7. The qualification of shareholders shall be separately agreed
Based on the compatibility of the company, in the entrepreneurial stage of the company, including the growth stage, the shareholders of the company are also important members of the management of the company. When the natural person shareholders die or lose civil capacity, the foundation of the partnership will no longer exist, and the equity held by the shareholders is crucial to the future development of the company.
Therefore, in order to avoid the governance deadlock of the company, the articles of association of the company may separately stipulate that in the event of the death or loss of civil capacity of a natural person shareholder, the shareholder with the largest share of the company shall repurchase the stock according to the value of the company at that time.

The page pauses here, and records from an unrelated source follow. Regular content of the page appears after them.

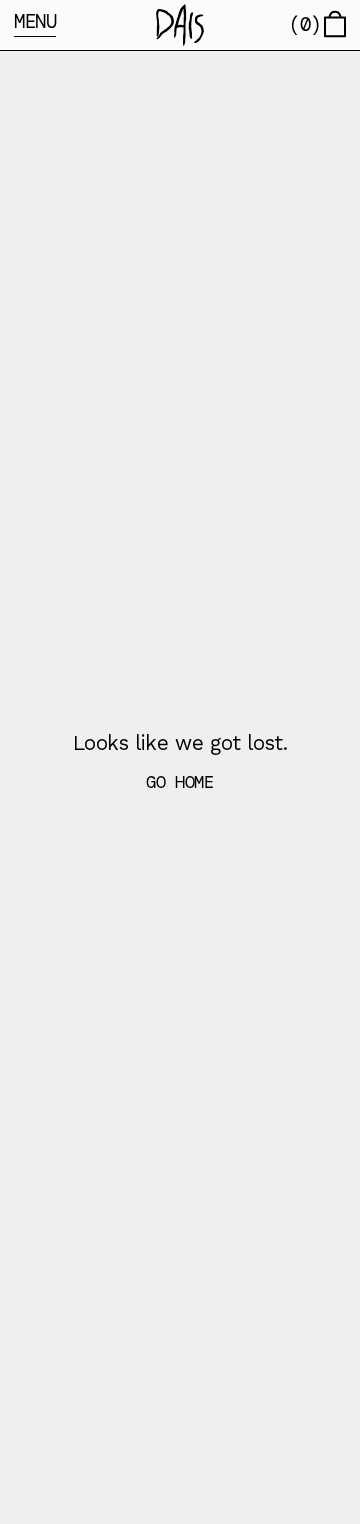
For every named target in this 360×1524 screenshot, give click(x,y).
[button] (180, 25)
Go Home (179, 782)
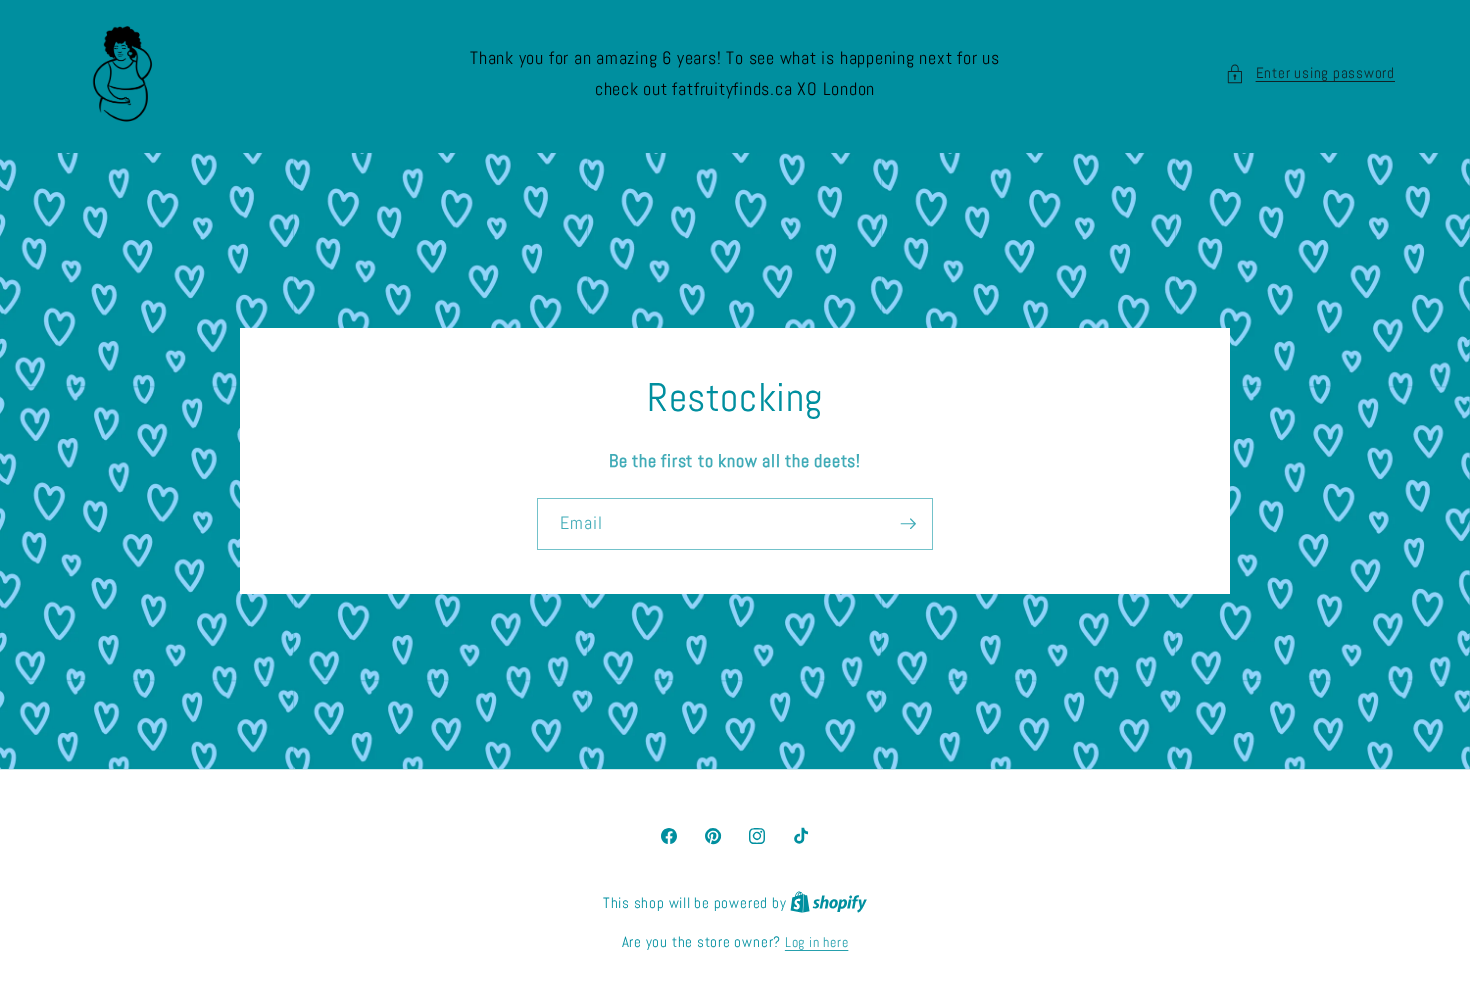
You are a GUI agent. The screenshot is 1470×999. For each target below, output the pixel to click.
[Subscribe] (908, 524)
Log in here (816, 942)
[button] (1310, 73)
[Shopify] (828, 903)
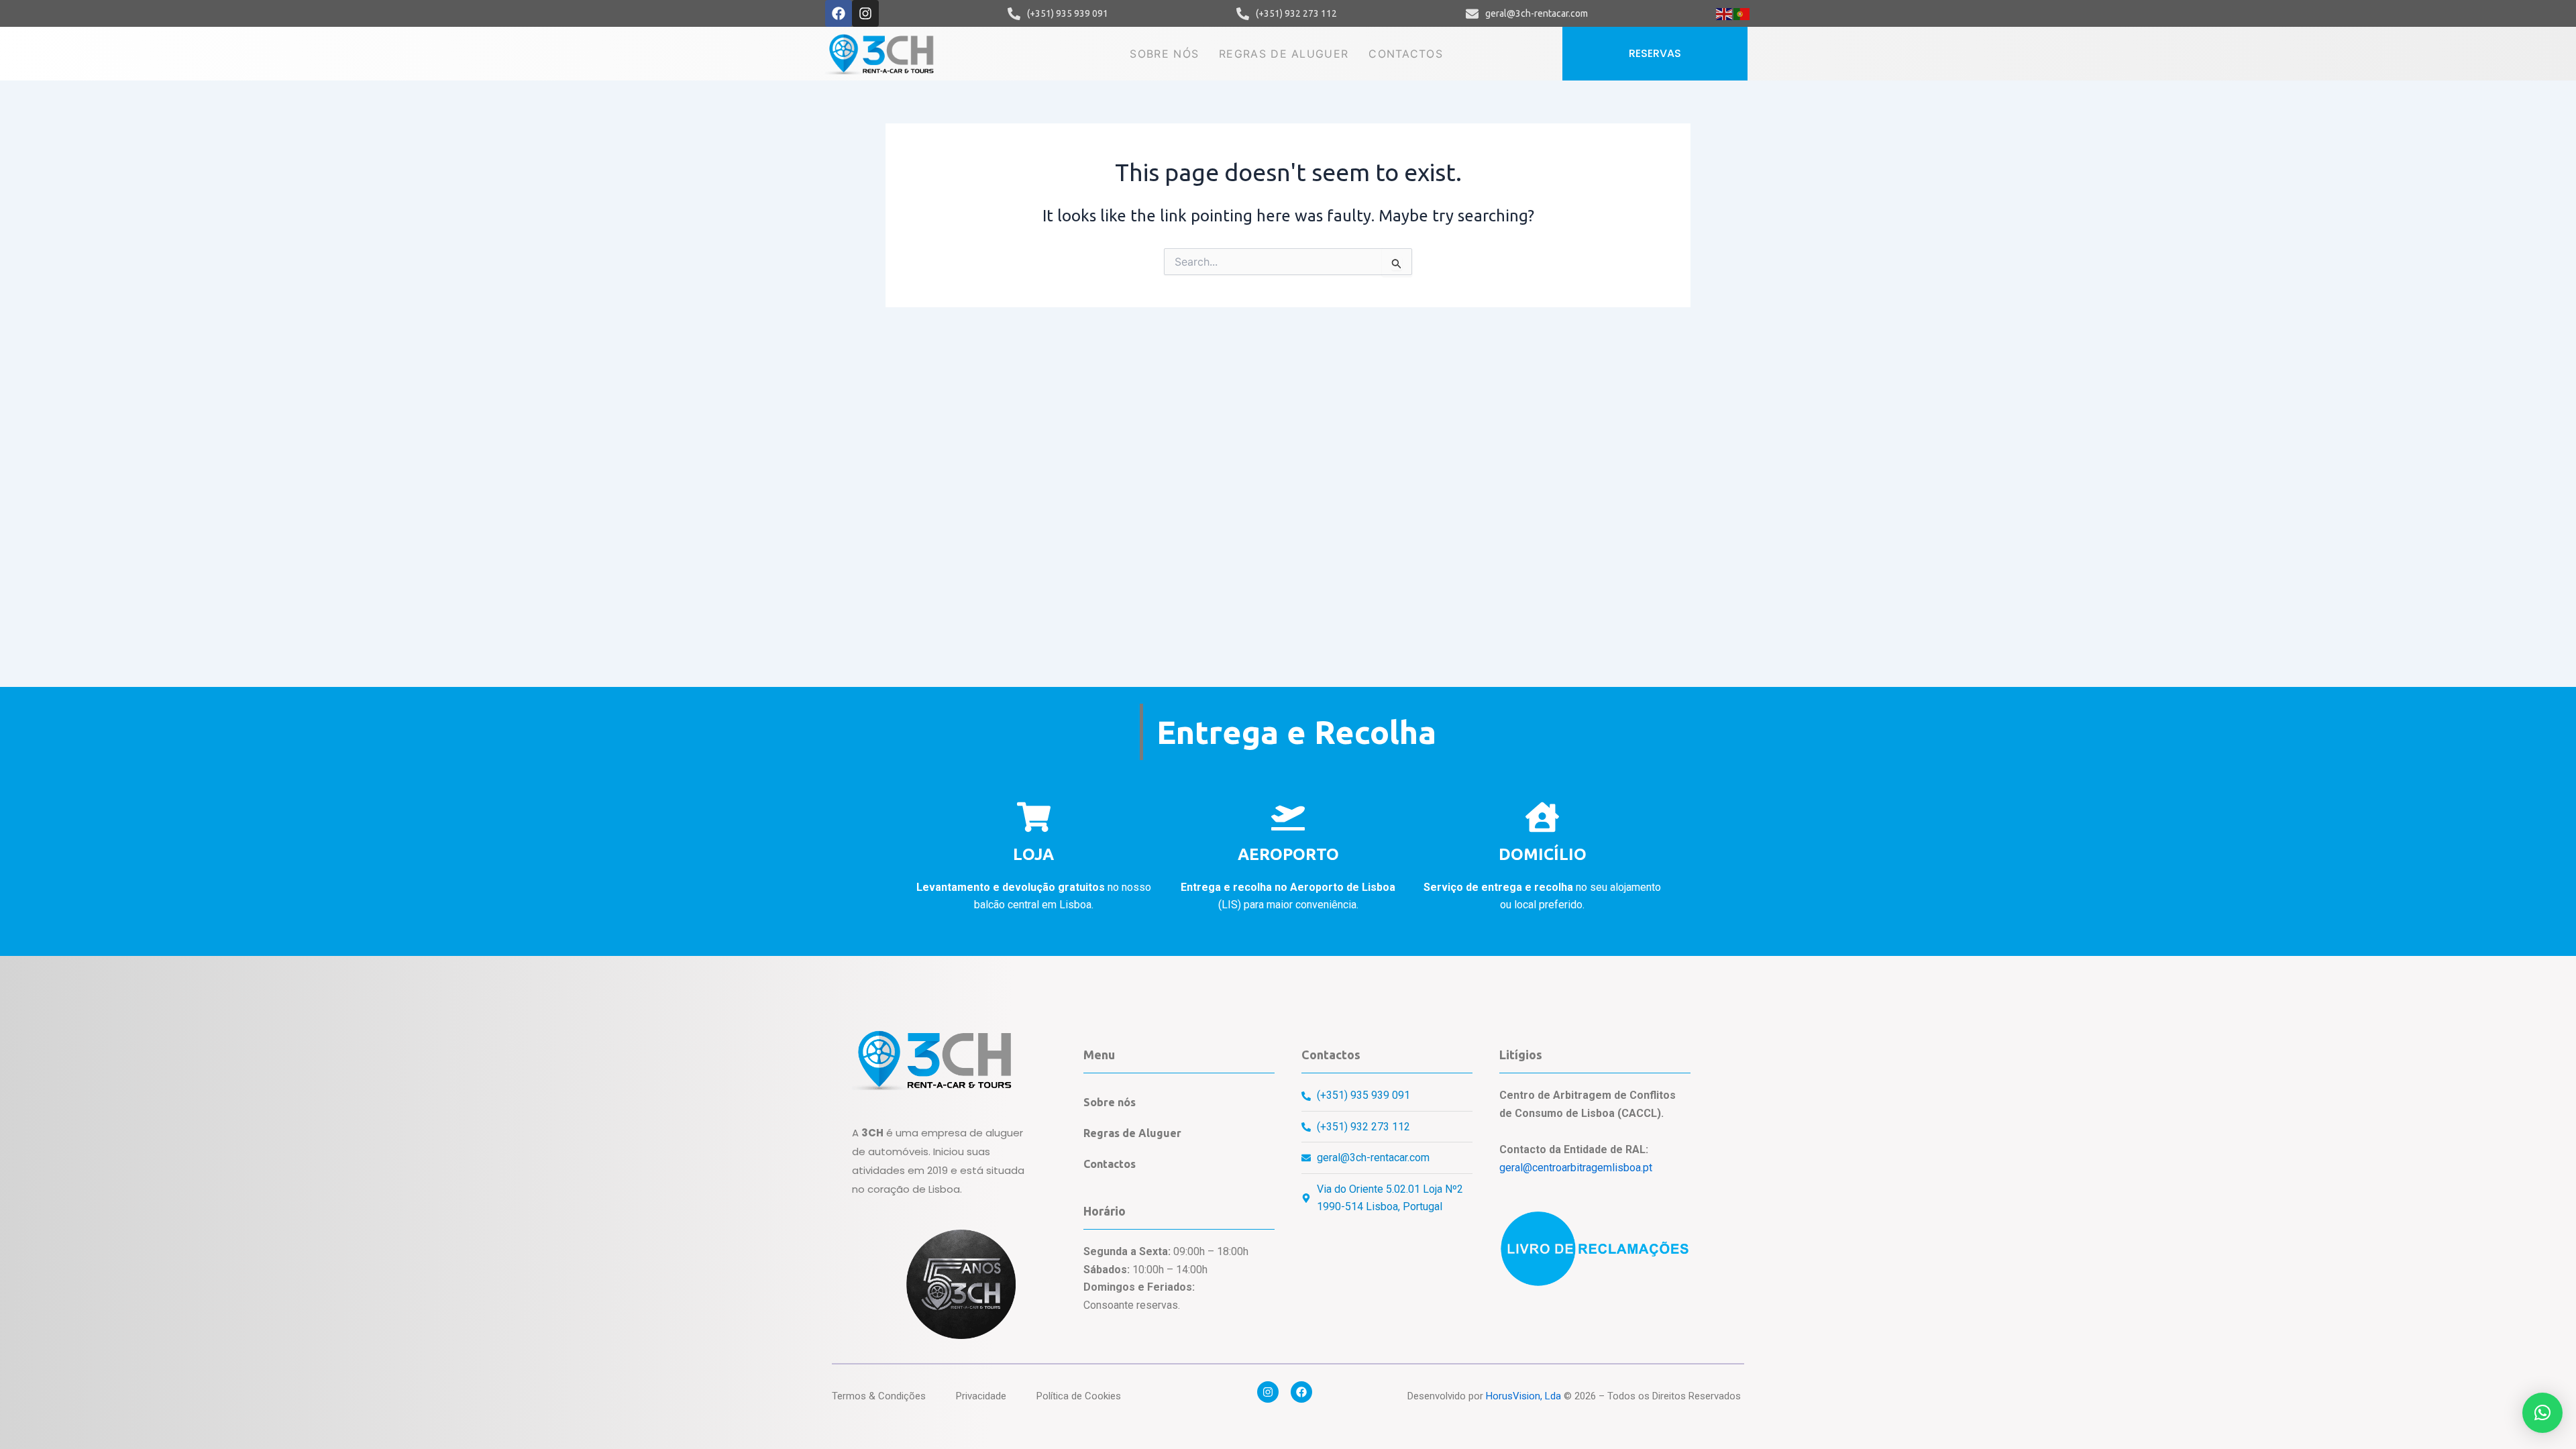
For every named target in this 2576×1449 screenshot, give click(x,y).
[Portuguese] (1742, 13)
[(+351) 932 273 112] (1242, 13)
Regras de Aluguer (1283, 53)
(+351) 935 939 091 (1067, 13)
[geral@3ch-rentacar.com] (1472, 13)
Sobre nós (1164, 53)
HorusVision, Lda (1523, 1396)
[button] (2542, 1413)
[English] (1724, 13)
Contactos (1405, 53)
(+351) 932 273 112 (1296, 13)
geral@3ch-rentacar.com (1536, 13)
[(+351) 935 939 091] (1014, 13)
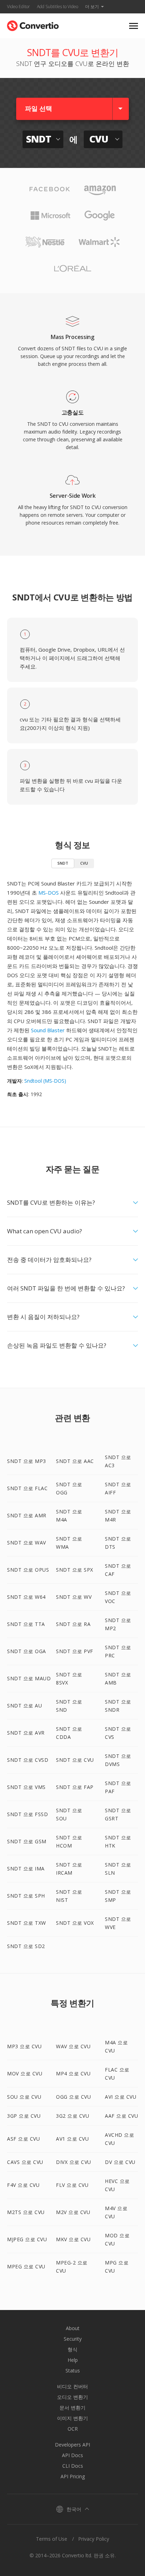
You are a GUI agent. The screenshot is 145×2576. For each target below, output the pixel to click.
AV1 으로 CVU (72, 2138)
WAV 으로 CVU (73, 2046)
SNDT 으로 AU (24, 1705)
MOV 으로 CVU (24, 2073)
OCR (73, 2428)
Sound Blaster (48, 1030)
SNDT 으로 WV (74, 1597)
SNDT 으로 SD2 (26, 1946)
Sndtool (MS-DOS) (45, 1080)
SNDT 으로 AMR (26, 1515)
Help (73, 2360)
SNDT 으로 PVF (74, 1651)
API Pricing (73, 2476)
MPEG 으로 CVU (26, 2266)
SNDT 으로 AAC (75, 1461)
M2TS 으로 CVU (26, 2212)
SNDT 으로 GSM (26, 1841)
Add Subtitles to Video (57, 7)
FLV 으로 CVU (72, 2185)
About (73, 2328)
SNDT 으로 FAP (75, 1787)
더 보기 (92, 7)
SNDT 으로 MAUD (29, 1678)
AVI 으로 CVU (120, 2096)
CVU (84, 863)
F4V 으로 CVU (23, 2185)
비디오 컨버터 (72, 2386)
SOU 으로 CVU (24, 2096)
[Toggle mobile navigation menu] (133, 26)
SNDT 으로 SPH (26, 1895)
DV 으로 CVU (120, 2162)
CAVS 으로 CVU (25, 2162)
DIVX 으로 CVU (73, 2162)
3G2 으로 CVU (72, 2115)
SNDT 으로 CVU (75, 1759)
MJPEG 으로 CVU (27, 2239)
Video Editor (18, 7)
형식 (72, 2349)
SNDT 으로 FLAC (27, 1488)
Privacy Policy (93, 2538)
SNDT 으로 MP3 (26, 1461)
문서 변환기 (72, 2407)
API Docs (72, 2455)
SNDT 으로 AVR (26, 1732)
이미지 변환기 (72, 2418)
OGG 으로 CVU (73, 2096)
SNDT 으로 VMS (26, 1787)
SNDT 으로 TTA (26, 1624)
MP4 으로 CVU (73, 2073)
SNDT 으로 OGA (26, 1651)
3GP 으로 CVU (23, 2115)
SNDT (62, 863)
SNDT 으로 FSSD (27, 1814)
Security (73, 2338)
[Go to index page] (33, 24)
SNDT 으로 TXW (26, 1922)
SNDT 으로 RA (73, 1624)
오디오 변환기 (72, 2397)
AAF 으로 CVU (121, 2115)
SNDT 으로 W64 (26, 1597)
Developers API (72, 2444)
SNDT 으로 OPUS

8. The scope of senior management personnel shall be separately agreed
Senior management personnel refer to the manager, deputy manager, head of finance of the company, secretary of the board of directors of the listed company and other personnel as stipulated in the articles of association of the company. In addition to the personnel provided for in the Company Law, the senior executives of the company may, according to the structure of the company's management, expand the scope of identification of senior executives in the manner stipulated in the articles of association. For example, the managers who play an important role in the company's operation may be designated as senior executives of the company, so as to carry out special regulation in terms of responsibilities and rights.
peroration
There are many matters that the Company's articles of association can be freely agreed upon in the Company Law. The above clauses are important clauses that are often ignored in practice but easily cause disputes. With the modernization of the corporate governance system, the company should improve the governance structure, pay full attention to and give full play to the important role of the company's articles of association, increase the specificity and operability of the articles of association, and effectively protect the legitimate rights and interests of the company and shareholders.